Elizabeth se preparó mentalmente para que la tocara aquello que parecía un esqueleto vivo y cerró los ojos. Sintió una mano en el hombro, pero lo extraño fue que no le pareció repulsiva sino tranquilizadora. Oyó chillar a la hermana Sabeline:
—¿Qué haces tú aquí? Pero ¿qué haces?
Abrió los ojos y como por arte de magia la cara que tenía ante sí era la de Luke. El joven pálido y pelirrojo estaba en el suelo, intentando levantarse del sitio al que Luke le había empujado con violencia.
—¡Hermano Luke, déjenos solos! —gritó Sabeline—. ¡Ha violado un lugar sagrado!
—No me iré sin esta muchacha —dijo Luke, desafiante—. ¿Cómo puede ser esto sagrado? Todo cuanto veo es maldad.
—¡No lo entiende! —rugió la monja.
Oyeron un tumulto repentino en la sala.
Fuertes golpes.
Crujidos.
Bandazos. Destrozos.
El chico pelirrojo se giró y se encaminó hacia el ruido.
—¿Qué está pasando? —preguntó Luke.
Sabeline no contestó. Cogió la vela y corrió hacia la sala, dejándolos solos en la oscuridad total.
—¿Te han hecho daño? —preguntó Luke con ternura.
Su mano seguía en su hombro, y ella se dio cuenta de que no la había apartado.
—Has venido a por mí —susurró.
Se abrieron camino desde la oscuridad hacia la luz, hacia la sala.
Ya no era la Sala de los Escribas. Era la Sala de la Muerte.
El único ser viviente era Sabeline, cuyos zapatos estaban empapados de sangre.

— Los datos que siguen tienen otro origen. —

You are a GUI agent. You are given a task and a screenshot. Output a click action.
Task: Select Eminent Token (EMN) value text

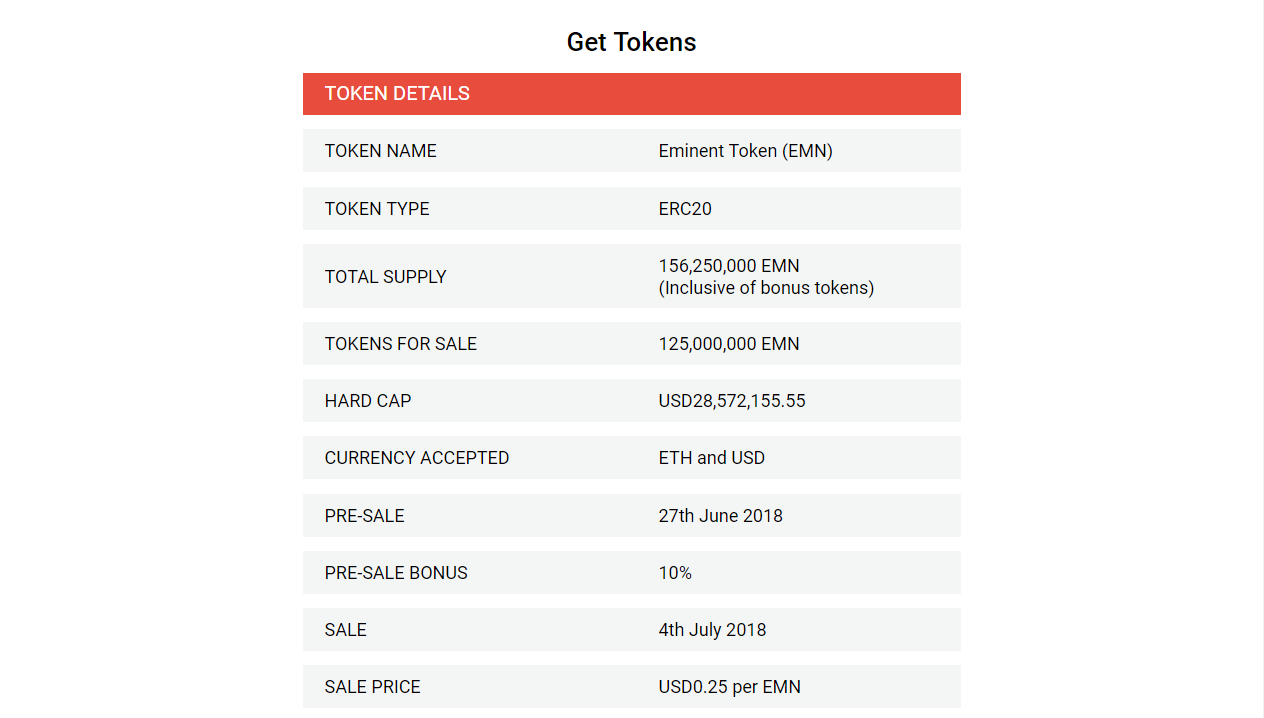tap(745, 151)
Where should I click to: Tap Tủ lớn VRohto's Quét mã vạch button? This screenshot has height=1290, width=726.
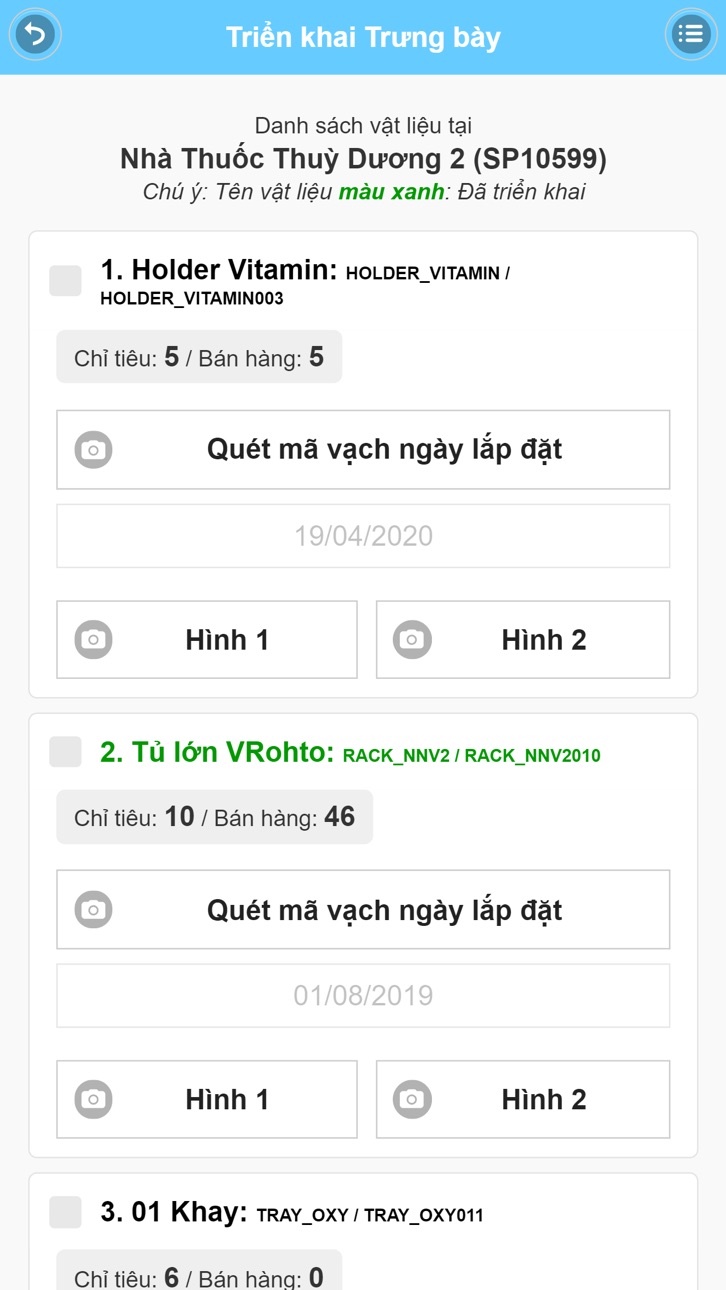pos(363,909)
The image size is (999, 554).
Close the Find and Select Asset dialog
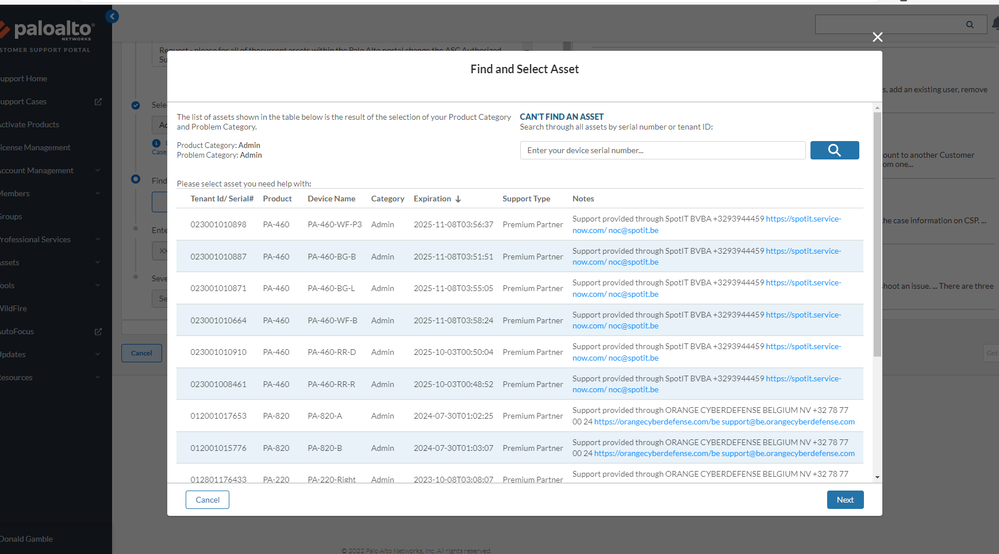[877, 37]
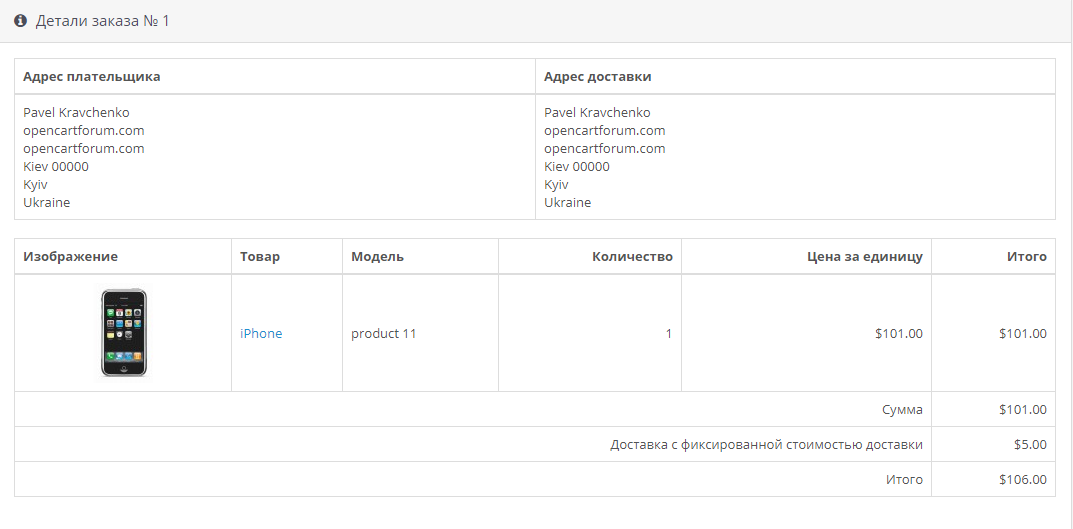Click the 'Товар' column header
The image size is (1073, 529).
[x=260, y=257]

Caminaba sin rumbo entre un mar de cuerpos que cubrían las mesas, los catres, el suelo, una masa exangüe y agitada por espasmos involuntarios. Sabeline parecía ida.
—Dios mío, Dios mío, Dios mío, Dios mío —musitaba una y otra vez con la cadencia de un cántico.

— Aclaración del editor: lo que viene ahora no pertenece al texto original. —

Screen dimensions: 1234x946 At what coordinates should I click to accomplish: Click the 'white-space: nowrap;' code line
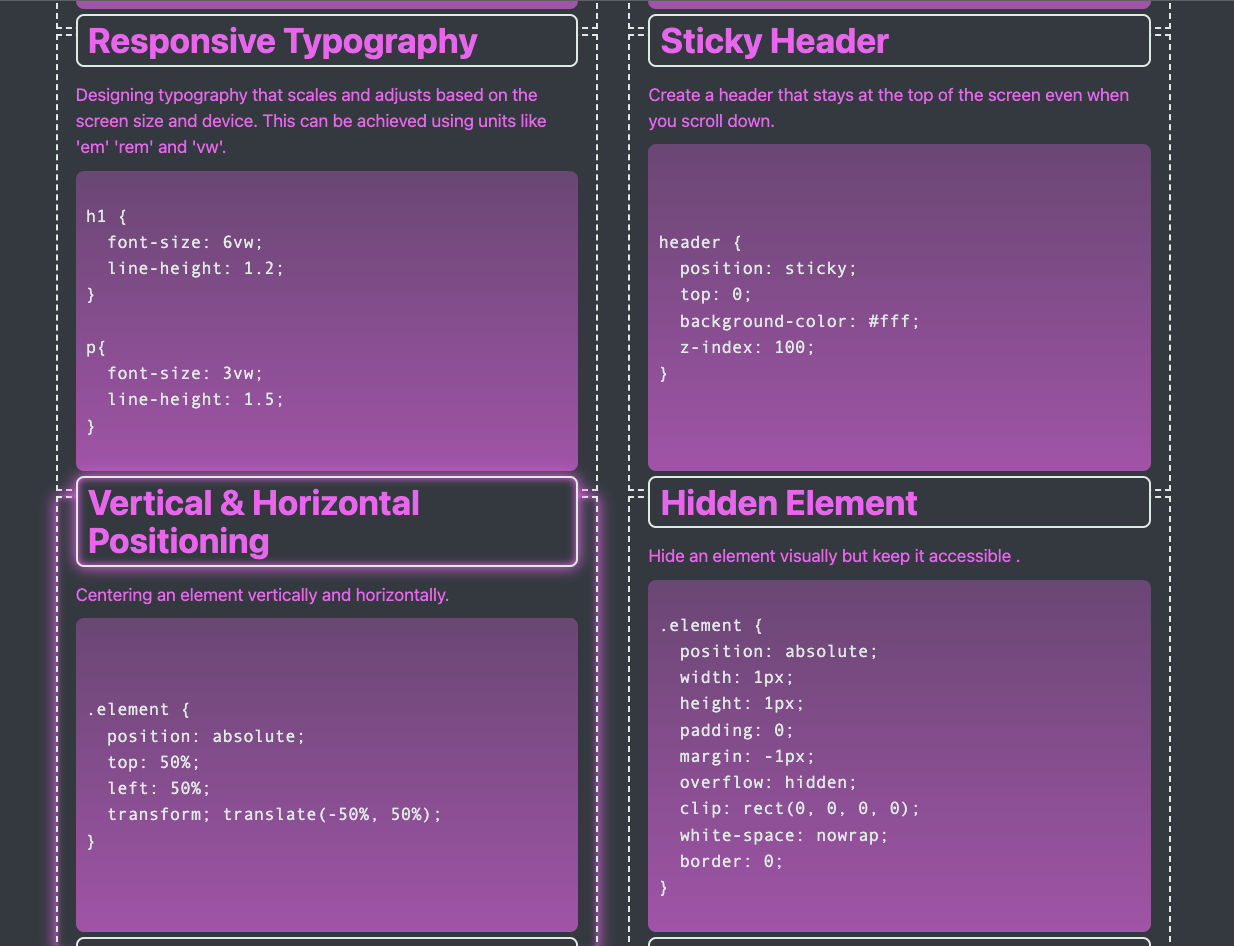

El suelo, las mesas y las sillas de la cámara se fueron tiñendo poco a poco con la sangre de aquellos ciento cincuenta hombres y muchachos pelirrojos; tenían una pluma clavada en un ojo.
Luke llevó a Elizabeth de la mano a través de aquella carnicería. Tuvo el aplomo necesario para echar un vistazo a los pergaminos que había sobre las mesas de los escribas, algunos de los cuales eran puros charcos de sangre. ¿Qué clase de curiosidad o instinto de supervivencia le empujó a llevarse una de las hojas en su huida? Eso sería algo que se preguntaría durante muchos años.
Subieron a la carrera la precaria escalera, atravesaron la capilla y después, fuera, la niebla y la lluvia. Siguieron corriendo hasta que estuvieron a poco más de un kilómetro de la puerta de la abadía. Solo entonces se detuvieron para dar un respiro a sus abrasados pulmones y escuchar las campanas de la catedral, que repicaban en señal de alarma.